You can also get Adobe Commerce-related security news and updates from the Security Center.

What Support is available?

WAF Support offers the following resources to assist you with mitigating the service impacts of unwanted or malicious requests:

  • Onboarding: enabling, initial setup and limited monitoring of the Fastly service(s) that support the Adobe Commerce managed cloud WAF
  • Ongoing false positive triage to address instances where the WAF blocks legitimate traffic
  • Configuration of any new standard rules introduced as part of WAF version upgrades

See the Cloud SLA terms for additional support information including severity definitions, response times, channels, and availability.

If the WAF is blocking legitimate traffic or causing other issues, how can I get help?

Submit a support ticket at the Adobe Commerce Help Center.
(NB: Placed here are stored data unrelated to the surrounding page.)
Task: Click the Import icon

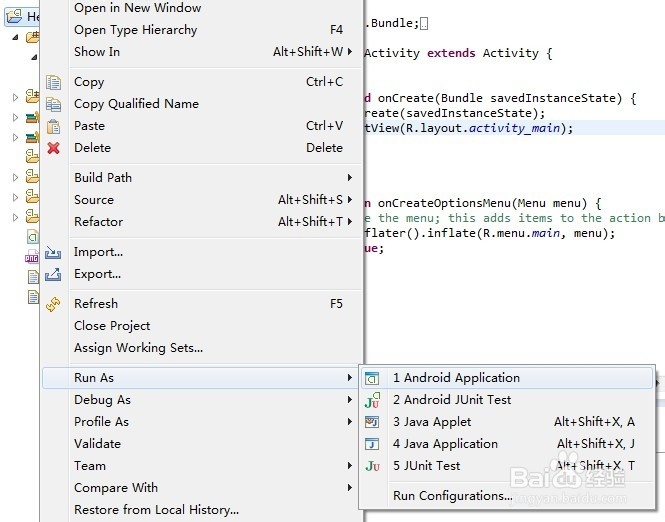Action: 54,252
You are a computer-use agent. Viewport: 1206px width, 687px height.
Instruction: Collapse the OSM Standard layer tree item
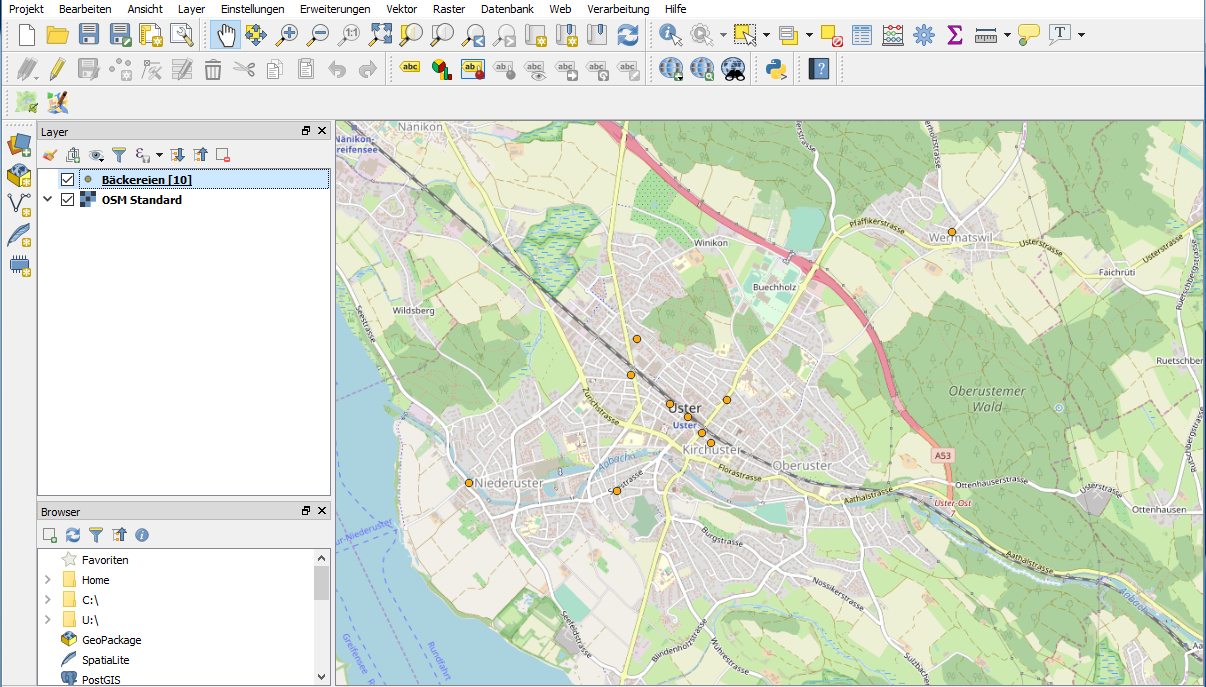[x=47, y=200]
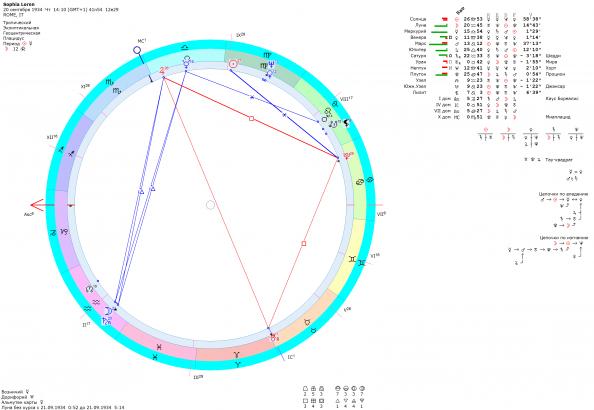This screenshot has width=594, height=410.
Task: Click the red square aspect marker on Jupiter–Pluto line
Action: click(251, 119)
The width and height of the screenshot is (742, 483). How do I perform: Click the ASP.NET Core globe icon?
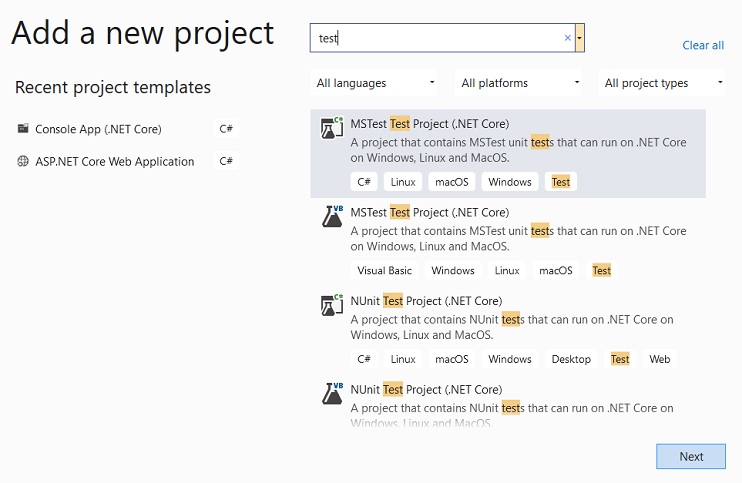[x=23, y=161]
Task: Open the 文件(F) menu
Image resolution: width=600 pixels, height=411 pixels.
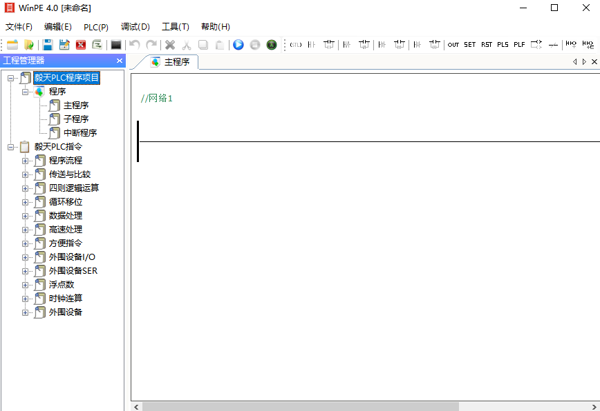Action: point(19,26)
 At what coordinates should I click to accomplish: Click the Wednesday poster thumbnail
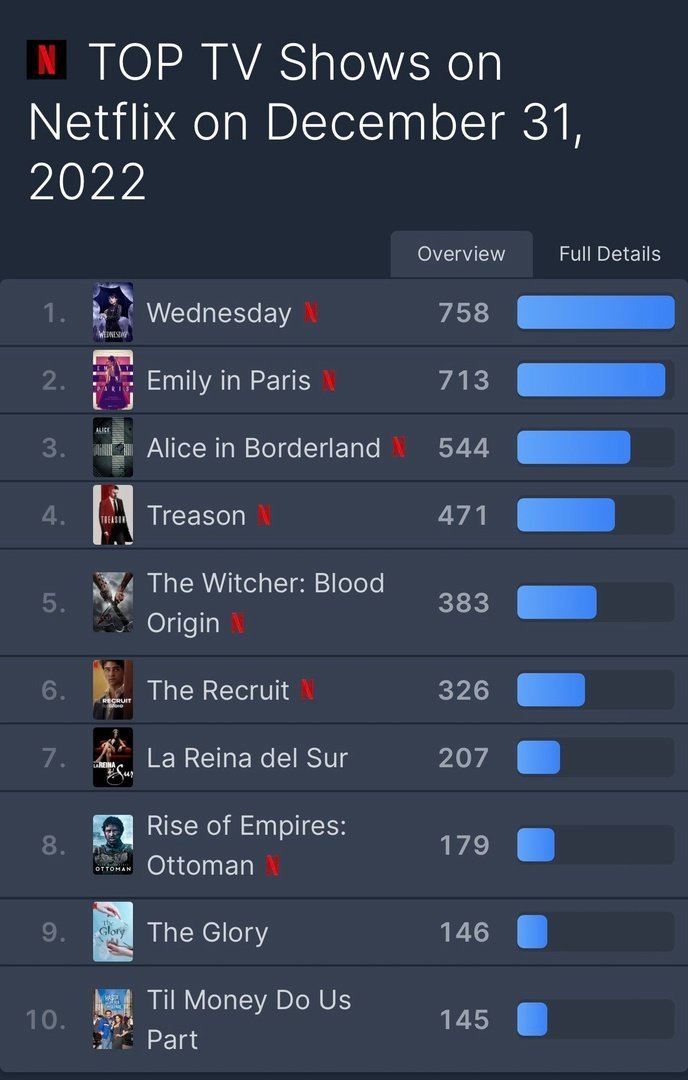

Please include indicate that the ticket is related to the WAF service and include the blocked request identifier (ID).

The Adobe Commerce support ticketing system tracks communication between our support engineers and a customer’s personnel. This system provides a time-stamped transcript of communications, and sends emails to customer and Adobe Commerce’s staff as tickets are updated.

For all Incidents submitted online, Incident receipt will be confirmed via Adobe Commerce’s Customer Help Center ticketing system. Upon receipt of a properly submitted Incident, Support Services shall be prioritized in accordance with the Priority levels set forth above.

The following table summarizes support channels and availability for WAF Support:

Support offering
Details
Online self-service help
Unlimited access
Availability for incident reports
24/7
Web portal
Available via Zendesk
Emergency escalation*
Refer to Adobe Commerce P1 notification hotline article for US and international numbers. (You must be logged in to view the article.)

* Adobe Commerce’s toll-free Support telephone line is reserved for Priority 1 Incidents only. Non-Priority 1 calls will slow down overall response to issues

How are false positives triaged?

We have a false positive triage process (available 24x7) to quickly address and resolve instances where legitimate requests have triggered a WAF rule. False positive events are treated as Priority 1 issues. As a default action, our support team can update the WAF policy immediately to disable the rule that triggered the blocking event and allow the legitimate request to pass through the WAF.

What if traffic to the admin section of Adobe Commerce on cloud infrastructure’s site triggers WAF rules? Will Adobe Commerce Support resolve issues with blocked admin traffic?

Yes, blocked admin traffic is treated as a Priority 1 issue.